U.S. central bankers are ready to raise interest rates again so long as the economy stays healthy, according to a record of the Federal Reserve’s most recent policy meeting.
“Many participants suggested that if incoming data continued to support their current economic outlook, it would likely soon be appropriate to take another step in removing policy accommodation,” minutes of the July 31-Aug. 1 Federal Open Market Committee meeting released Wednesday in Washington said.
The minutes said that “further gradual increases” in their target rate “would be consistent with a sustained expansion of economic activity, strong labor market conditions and inflation near the committee’s symmetric 2 percent objective over the medium term.” Many officials, the minutes said, “noted that it would likely be appropriate in the not-too-distant future to revise the committee’s characterization of the stance of monetary policy” in its statement, the minutes said.

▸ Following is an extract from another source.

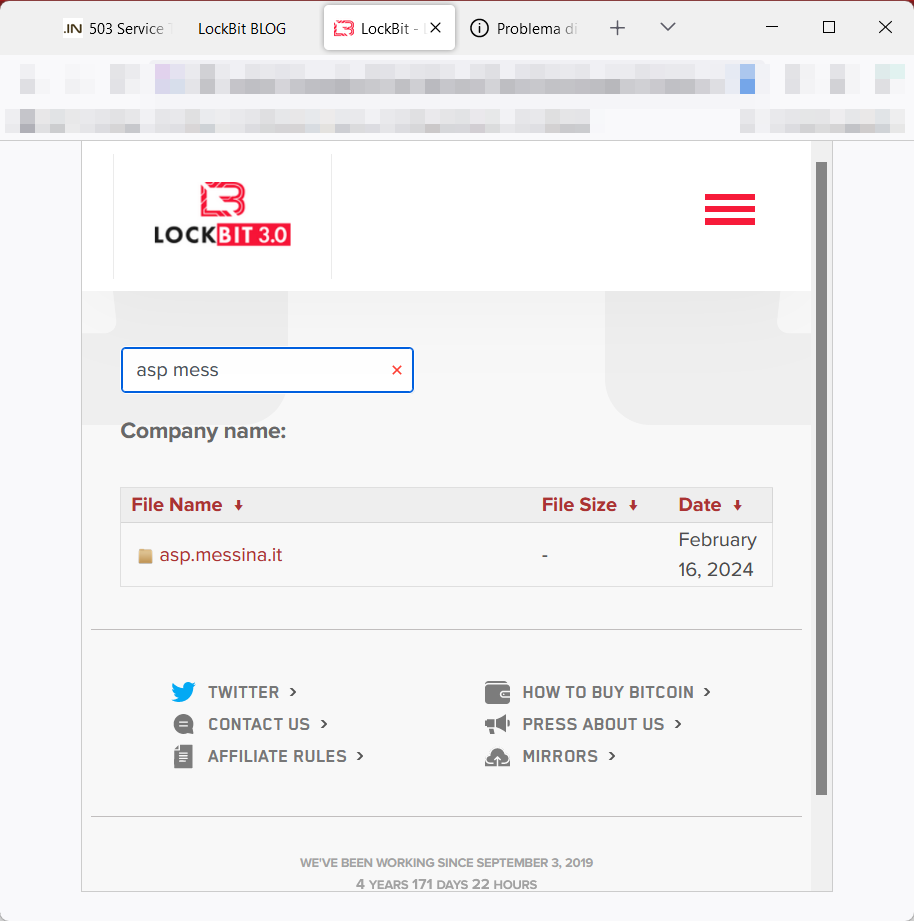Expand the browser tab list chevron
This screenshot has width=914, height=921.
[x=668, y=28]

Describing policy as “accommodative” would at some point “fairly soon,” no longer be appropriate, the minutes said.
U.S. stocks fluctuated and the dollar fell following the report. Led by Jerome Powell, a Trump appointee who took over the chairmanship in February, policy makers are gradually raising rates. They aim to give the economy room to run while also trying to keep inflation expectations anchored.
There’s little evidence that the seven quarter-point increases since December 2015 are hurting growth. Nevertheless, the rate increases have drawn criticism from President Donald Trump. Powell may update his outlook when he gives a speech Friday on “Monetary Policy in a Changing Economy” at the Kansas City Fed’s annual forum in Jackson Hole, Wyoming.

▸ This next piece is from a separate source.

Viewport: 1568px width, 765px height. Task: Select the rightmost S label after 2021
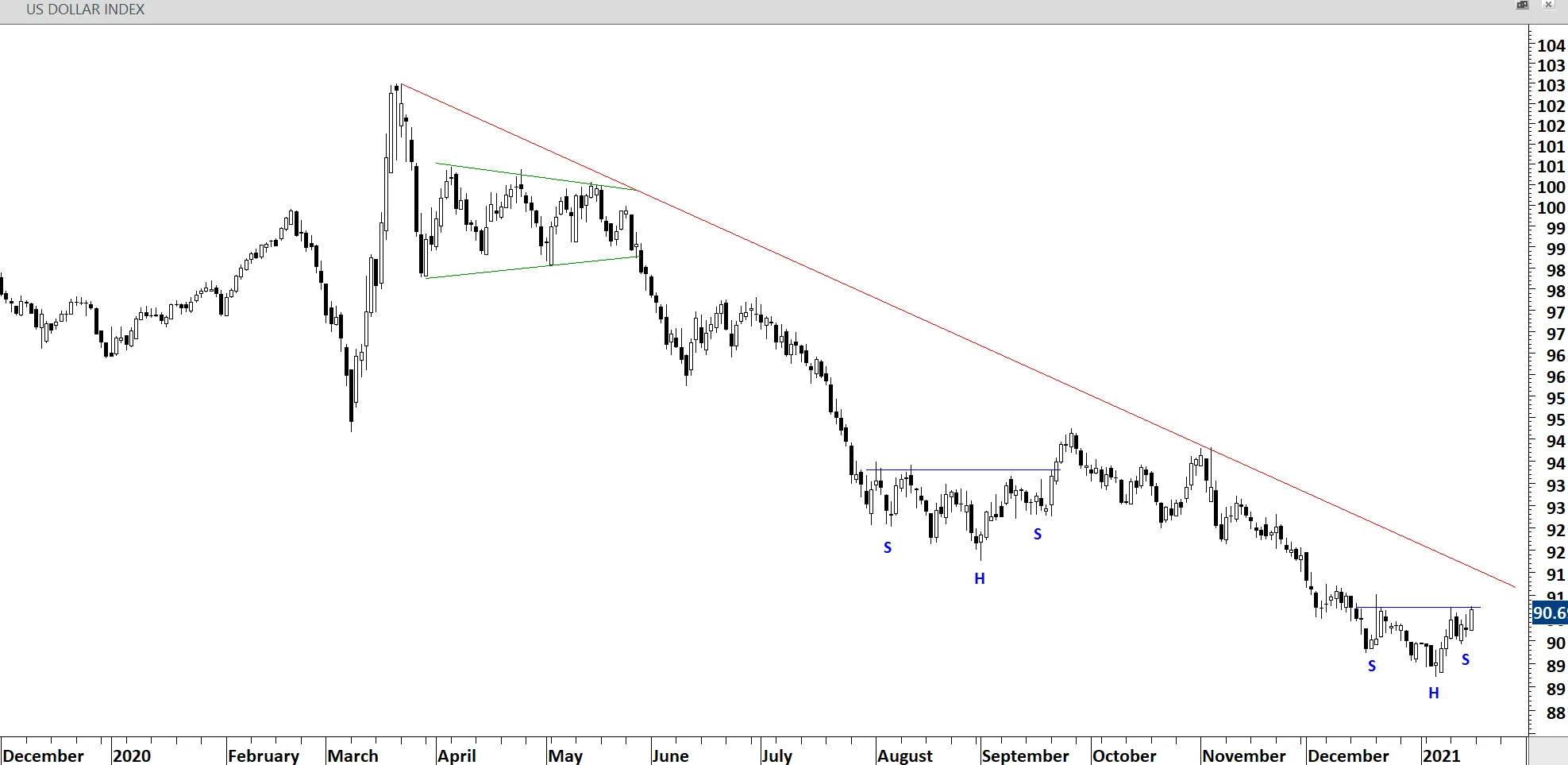[x=1466, y=660]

Fed officials left the benchmark lending rate unchanged earlier this month while upgrading their description of economic growth in their statement to “strong,” compared to “solid” in June.
Much of their discussion during the meeting involved upside and downside risks.
Some participants raised the concern “that a prolonged period in which the economy operated beyond potential could give rise to inflationary pressures or to financial imbalances that could eventually trigger an economic downturn,” the minutes said.
Fed district banks reported that firms had “greater scope than in the recent past to raise prices” in response to strong demand or rising input costs.
They debated the impact of the fiscal stimulus with some noting “larger or more persistent positive effects” as a potential upside risk. A few participants indicated “that a faster-than-expected fading” of fiscal stimulus or a larger-than-anticipated subsequent fiscal tightening “constituted a downside risk.”
“All participants pointed to ongoing trade disagreements and proposed trade measures as an important source of uncertainty and risks,” the minutes said.
The staff gave a presentation on the lower boundary on interest rates and alternative policy tools. Participants emphasized there was “considerable uncertainty” about the economic effects of unconventional tools, the minutes said, and agreed to continue studying the topic at future meetings.
The staff forecast continued to project that the economy would grow “at an above-trend pace.” Staff economists also “continued to assume that the projected decline in the unemployment rate would be attenuated by a greater-than-usual cyclical improvement in the labor force participation rate,” the minutes said.
Data showing a robust U.S. labor market with inflation around the central bank’s 2 percent target have solidified investor expectations of another hike at their meeting next month.
The minutes also contained a rare mention of the chairman, saying Powell “suggested that the committee would likely resume a discussion of operating frameworks in the fall,” covering topics such as the size and composition of the balance sheet and the implication of new financial rules on reserve demand.